The laptop is running Windows Vista.

I've attached the projector using 16 pin cable (as used with flat screen monitors to desktop PCs). i.e. cable attached to "computer in" port.
Switching on the projector and setting it to "computer" mode (as opposed to "video" mode) and then switching on the pc I initially get a display as expected whilst the pc boots up i.e. pre windows screen. The problem is that once the pc boots into windows, there is now display on the projecter. simply just a blue screen. 

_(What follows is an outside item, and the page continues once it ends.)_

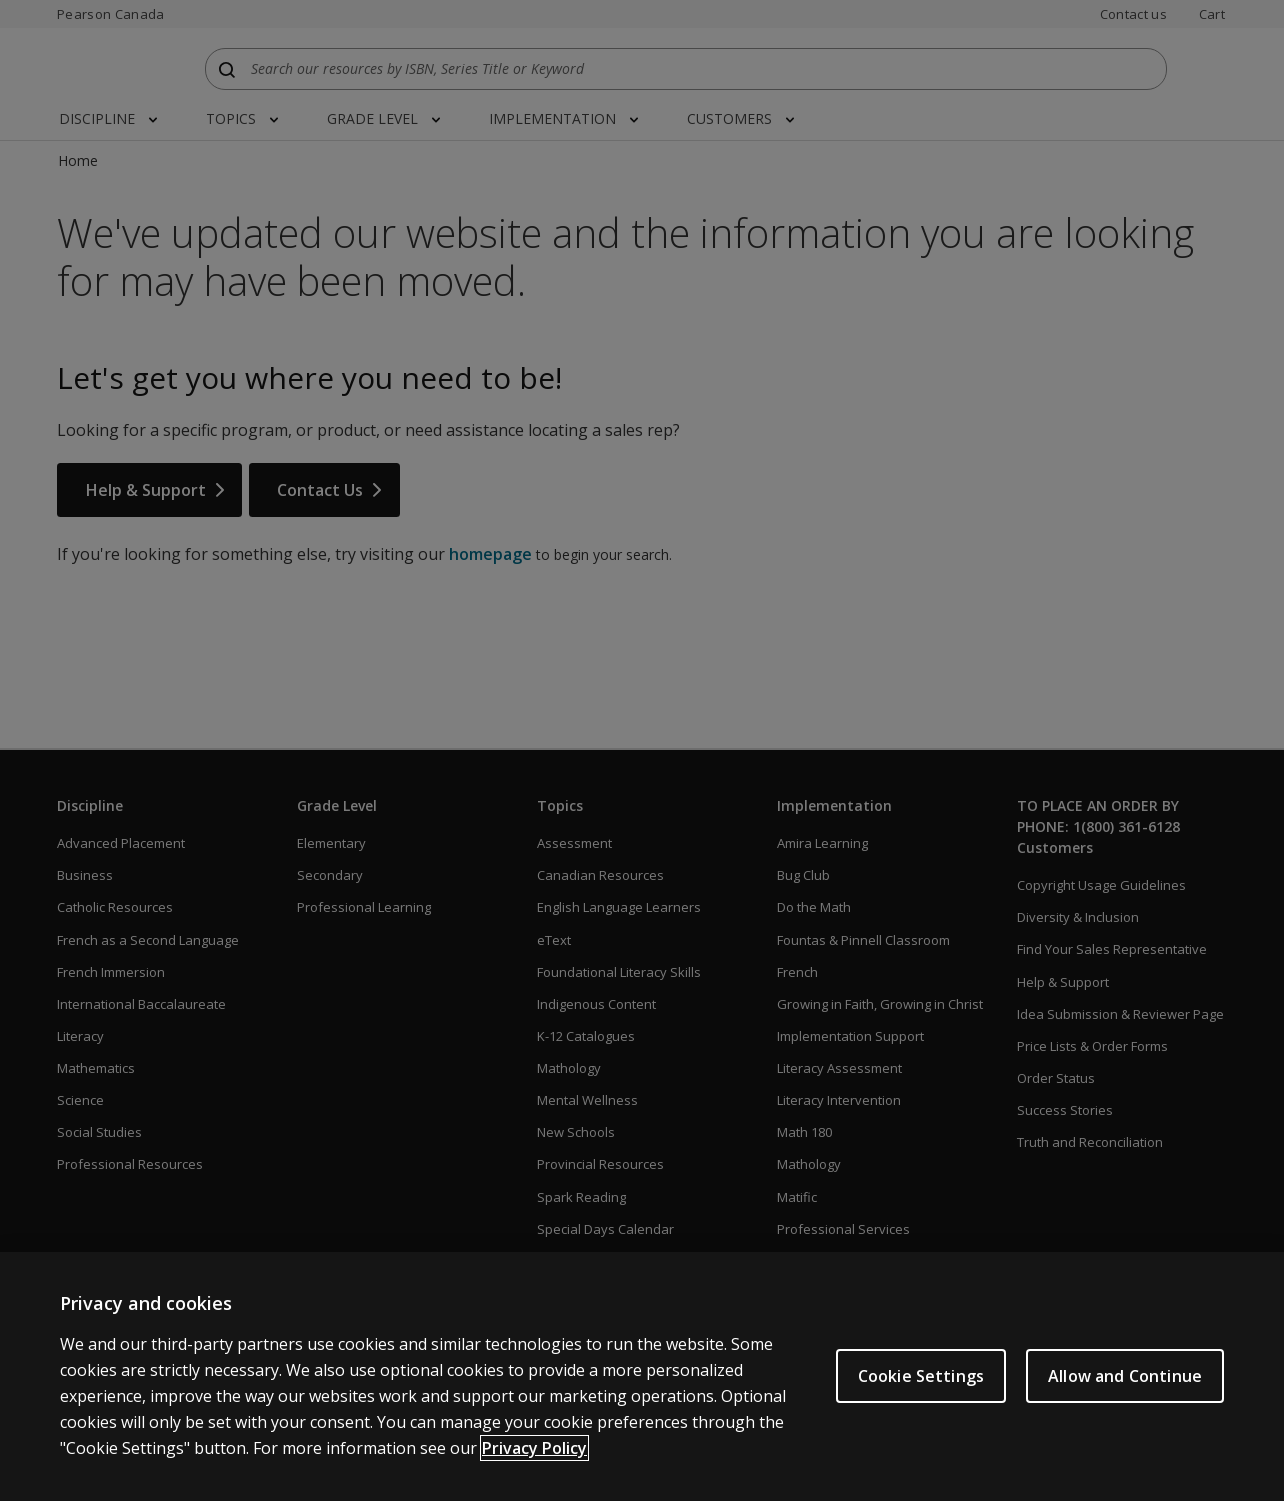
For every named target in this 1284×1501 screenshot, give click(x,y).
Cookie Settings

Can anyone advice what is wrong? Is this a driver issue on the laptop or something else?

Thanks


----------



## blackbox_ns (Nov 19, 2008)

Look at the projector and see if it is searching for a signal on the computer port. If it is searching, then you need to enable the output on the laptop. This is done by one of teh Function keys (Fn and one of the nuimber keys). Look at the number keys and find the one with the 2 screens or one labled LCD. You didn't mention the make of the laptop but the number 7 key is common.


----------



## Silencer (Nov 23, 2008)

Boot the computer without the projector attached.

Connect the projector.

If the OS asks for a driver you will need to provide one.

Go to display settings and extend the desktop onto the projector which should show up as the second monitor.

You can then determine which you want as the primary desktop, and which you want as the secondary.


----------